(Passage provided):
= Beginning of Section =
Bravo, you deserve a round of applause for that. If memory serves it was you who brought up an RNA gene in the first place
Actually I am glad you brought it up and insisted on me pursuing these non-coding RNA genes. By the way, the Science News Online article I recommended mentions the RNA regulatory gene I brought up:
The researchers found that one of these sequences is a noncoding region of DNA that's related to brain function, they reported in the Sept. 14, 2006 Nature. Pollard and her colleagues speculate that this region produces a regulatory RNA and that changes in this RNA contributed to the evolution of the human brain.
With regulatory RNAs appearing to play such an instrumental role in animal development, it's no surprise that scientists are finding disease-associated mutations in regions of the genome formerly regarded as junk.
David Altshuler of the Broad Institute in Cambridge, Mass., and his colleagues looked for DNA mutations in 1,464 patients with type 2 diabetes. Three of the mutations that correlated with the disease were in DNA segments that don't code for proteins, the team reported in the June 1 Science. Other scientists have found mutations in noncoding DNA that link to diseases such as autism, breast cancer, lung cancer, prostate cancer, and schizophrenia.
In science you'd better be specific if you want to be meaningful. There's no statistics that can help you about vague questions.
Well yea and Google search engines can be a little unforgiving as well.
Just hang on, I really don't have a handle on it but I keep running into talk about splice sites. Mostly it's disease and disorder but RNA genes can splice other RNA genes. I realize I am talking in generalities here but it's just a germ of an idea I'm catching out of the corner of my eye.
= End of Section =
(Excerpted data):
= Beginning of Section =
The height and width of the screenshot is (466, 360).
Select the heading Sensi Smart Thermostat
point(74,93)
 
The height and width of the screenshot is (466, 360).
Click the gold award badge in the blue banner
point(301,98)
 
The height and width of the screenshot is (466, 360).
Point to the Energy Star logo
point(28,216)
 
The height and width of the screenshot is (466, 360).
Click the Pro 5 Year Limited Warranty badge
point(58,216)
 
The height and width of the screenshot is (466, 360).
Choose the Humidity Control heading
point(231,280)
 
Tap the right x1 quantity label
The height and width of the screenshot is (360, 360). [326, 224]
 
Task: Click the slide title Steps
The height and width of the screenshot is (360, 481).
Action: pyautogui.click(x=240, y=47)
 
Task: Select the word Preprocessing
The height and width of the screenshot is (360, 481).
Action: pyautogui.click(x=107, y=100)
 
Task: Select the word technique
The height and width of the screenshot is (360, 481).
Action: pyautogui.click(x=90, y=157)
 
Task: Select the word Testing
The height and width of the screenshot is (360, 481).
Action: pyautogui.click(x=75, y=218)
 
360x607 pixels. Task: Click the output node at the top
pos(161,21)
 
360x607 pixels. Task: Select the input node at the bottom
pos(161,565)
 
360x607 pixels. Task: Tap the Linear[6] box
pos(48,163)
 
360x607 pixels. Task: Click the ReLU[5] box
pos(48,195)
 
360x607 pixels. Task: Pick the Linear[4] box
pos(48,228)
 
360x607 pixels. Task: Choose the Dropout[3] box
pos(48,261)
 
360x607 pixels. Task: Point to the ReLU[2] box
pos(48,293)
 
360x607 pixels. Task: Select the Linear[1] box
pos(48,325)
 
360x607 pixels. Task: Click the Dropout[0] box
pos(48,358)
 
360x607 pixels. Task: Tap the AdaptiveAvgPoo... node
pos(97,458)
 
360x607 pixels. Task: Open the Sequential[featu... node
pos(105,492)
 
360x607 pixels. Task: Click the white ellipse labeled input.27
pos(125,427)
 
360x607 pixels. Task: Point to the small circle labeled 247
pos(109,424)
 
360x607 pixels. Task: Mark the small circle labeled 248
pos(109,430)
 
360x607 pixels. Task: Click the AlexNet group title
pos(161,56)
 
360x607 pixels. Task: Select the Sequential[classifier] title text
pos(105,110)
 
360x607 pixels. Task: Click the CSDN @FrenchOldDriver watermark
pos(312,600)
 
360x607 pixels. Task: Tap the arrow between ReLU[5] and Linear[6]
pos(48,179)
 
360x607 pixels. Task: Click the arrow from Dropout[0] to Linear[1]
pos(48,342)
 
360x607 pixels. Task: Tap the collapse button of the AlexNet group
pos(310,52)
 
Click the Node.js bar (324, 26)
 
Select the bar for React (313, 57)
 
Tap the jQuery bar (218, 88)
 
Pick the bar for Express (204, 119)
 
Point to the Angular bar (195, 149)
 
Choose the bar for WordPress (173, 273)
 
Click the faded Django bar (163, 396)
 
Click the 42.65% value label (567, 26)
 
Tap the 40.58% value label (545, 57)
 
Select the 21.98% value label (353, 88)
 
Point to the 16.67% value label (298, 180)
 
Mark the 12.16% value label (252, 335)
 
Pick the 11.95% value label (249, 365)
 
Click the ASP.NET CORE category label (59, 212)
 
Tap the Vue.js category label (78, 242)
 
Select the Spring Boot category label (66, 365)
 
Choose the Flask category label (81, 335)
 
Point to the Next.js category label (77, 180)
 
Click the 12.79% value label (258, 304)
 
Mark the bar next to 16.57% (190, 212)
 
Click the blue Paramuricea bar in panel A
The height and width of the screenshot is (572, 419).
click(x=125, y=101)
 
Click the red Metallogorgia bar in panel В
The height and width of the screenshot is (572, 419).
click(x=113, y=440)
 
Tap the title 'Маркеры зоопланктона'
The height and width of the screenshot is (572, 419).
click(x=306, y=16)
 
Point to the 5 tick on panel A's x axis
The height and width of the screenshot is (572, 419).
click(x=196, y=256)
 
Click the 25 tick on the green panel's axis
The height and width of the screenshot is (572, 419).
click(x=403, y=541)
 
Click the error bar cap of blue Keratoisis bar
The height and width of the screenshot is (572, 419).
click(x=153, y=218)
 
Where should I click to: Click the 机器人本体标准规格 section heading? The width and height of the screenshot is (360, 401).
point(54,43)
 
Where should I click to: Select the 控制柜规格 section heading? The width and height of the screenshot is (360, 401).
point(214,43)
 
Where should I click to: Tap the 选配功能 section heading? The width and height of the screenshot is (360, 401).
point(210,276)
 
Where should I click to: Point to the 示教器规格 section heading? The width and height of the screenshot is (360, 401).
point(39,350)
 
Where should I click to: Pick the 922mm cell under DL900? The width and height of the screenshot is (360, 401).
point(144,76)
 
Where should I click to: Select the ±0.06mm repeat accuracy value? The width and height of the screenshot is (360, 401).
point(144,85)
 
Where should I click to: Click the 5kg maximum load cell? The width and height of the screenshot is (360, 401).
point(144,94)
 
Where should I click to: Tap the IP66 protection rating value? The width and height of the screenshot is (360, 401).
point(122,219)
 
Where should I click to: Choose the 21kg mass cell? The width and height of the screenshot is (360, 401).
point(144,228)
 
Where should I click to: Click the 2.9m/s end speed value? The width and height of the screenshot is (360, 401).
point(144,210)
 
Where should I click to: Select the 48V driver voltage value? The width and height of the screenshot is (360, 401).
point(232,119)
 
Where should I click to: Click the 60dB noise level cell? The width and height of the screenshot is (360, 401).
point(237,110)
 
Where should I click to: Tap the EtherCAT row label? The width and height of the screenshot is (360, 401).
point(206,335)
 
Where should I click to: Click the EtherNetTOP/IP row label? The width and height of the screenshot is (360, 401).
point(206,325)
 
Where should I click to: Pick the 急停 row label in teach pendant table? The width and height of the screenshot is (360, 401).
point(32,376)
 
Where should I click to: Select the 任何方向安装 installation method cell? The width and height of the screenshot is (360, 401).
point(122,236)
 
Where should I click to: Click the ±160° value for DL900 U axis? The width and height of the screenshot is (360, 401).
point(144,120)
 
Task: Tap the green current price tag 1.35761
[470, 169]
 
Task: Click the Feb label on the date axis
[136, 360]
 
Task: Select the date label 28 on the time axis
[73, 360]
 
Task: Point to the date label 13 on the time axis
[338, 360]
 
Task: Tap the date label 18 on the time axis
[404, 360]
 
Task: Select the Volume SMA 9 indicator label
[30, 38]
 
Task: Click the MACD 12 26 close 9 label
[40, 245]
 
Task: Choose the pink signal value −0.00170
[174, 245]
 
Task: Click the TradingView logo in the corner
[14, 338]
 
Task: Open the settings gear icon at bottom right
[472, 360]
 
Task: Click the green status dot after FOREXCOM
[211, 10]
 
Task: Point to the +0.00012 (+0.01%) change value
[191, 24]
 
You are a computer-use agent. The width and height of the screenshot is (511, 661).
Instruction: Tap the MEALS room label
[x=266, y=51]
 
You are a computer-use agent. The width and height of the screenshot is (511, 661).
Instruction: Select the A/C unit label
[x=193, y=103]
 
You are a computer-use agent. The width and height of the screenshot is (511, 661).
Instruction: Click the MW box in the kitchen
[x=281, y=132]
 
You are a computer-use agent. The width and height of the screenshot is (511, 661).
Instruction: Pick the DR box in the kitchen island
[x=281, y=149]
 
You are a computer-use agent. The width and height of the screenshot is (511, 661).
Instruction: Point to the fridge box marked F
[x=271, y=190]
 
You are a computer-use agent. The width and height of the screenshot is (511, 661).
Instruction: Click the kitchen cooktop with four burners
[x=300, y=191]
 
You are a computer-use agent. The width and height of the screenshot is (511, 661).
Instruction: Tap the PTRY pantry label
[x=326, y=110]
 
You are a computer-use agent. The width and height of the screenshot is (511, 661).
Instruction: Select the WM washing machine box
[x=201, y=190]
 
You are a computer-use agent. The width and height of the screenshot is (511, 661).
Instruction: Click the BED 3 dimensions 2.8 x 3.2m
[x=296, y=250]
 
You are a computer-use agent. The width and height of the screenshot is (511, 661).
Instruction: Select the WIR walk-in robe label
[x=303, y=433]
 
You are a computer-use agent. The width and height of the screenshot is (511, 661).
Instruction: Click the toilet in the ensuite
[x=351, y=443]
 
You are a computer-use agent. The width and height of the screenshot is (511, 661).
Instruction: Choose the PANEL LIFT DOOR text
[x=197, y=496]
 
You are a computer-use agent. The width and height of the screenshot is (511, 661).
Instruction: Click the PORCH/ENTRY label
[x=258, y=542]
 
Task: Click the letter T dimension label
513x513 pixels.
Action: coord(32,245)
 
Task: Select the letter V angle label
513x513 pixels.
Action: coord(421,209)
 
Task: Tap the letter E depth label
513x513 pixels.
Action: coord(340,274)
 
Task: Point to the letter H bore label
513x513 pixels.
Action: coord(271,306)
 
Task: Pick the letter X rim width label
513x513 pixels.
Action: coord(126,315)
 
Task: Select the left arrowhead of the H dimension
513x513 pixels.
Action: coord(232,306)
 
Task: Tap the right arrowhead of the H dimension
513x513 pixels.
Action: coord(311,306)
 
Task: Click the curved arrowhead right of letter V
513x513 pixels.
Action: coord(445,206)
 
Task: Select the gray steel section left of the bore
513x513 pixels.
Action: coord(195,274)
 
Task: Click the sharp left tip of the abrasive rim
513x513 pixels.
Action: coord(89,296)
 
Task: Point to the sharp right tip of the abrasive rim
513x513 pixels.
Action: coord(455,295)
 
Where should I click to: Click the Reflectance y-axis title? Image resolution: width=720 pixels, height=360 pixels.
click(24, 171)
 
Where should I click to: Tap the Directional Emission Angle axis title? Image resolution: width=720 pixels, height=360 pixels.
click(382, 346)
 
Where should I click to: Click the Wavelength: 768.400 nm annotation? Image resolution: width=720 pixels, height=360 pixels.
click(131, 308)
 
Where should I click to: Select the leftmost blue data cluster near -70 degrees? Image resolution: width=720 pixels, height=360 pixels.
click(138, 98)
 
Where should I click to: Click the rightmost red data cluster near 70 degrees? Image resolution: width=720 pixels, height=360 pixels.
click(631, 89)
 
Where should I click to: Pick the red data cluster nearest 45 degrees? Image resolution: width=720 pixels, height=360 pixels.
= End of Section =
(Work item A):
List every disease that the discussion of non-coding RNA genes links to mutations in noncoding DNA.
(Work item B):
Resume the discussion of non-coding RNA genes, picking up right after its final sentence.
The records have no connection to the discussion of non-coding RNA genes.

(Exercise result A):
Type 2 diabetes, autism, breast cancer, lung cancer, prostate cancer, schizophrenia

(Exercise result B):
All I want is that you support your arguments. By the way, the abstract doesn't say anything about the frequency of whatever type of mutations, so I don't know what point you want to make with it.
Generally discussions about mutations are anecdotal, particularly when they are discovering so many new things. I don't know if it was accidental but you actually hit on some pretty interesting stuff.
Mutations mostly do nothing at all, then the ones that have an affect are usually deleterious. Beneficial affects will be rare in the extreme and then usually only for a time. When your looking for adaptations I'm thinking random mutations are a dead end, can't really prove it yet but it still seems to be the case.
And then you continue with the article...
Do they say a word about beneficial mutations (or the lack thereof)? No. Therefore, irrelevant. If they have anything relevant to say I'd rather see that.
That 'these programs and mechanisms are perturbed in disease' doesn't tell us anything about what may happen without disease.
Like I said, they are not going to speculate about what might happen. What they will elaborate on at length is known affects and more importantly, what these non-coding RNA genes actually do.
At any rate, just wanted to tell you that what I thought was a wild goose chase turned out to be pretty interesting.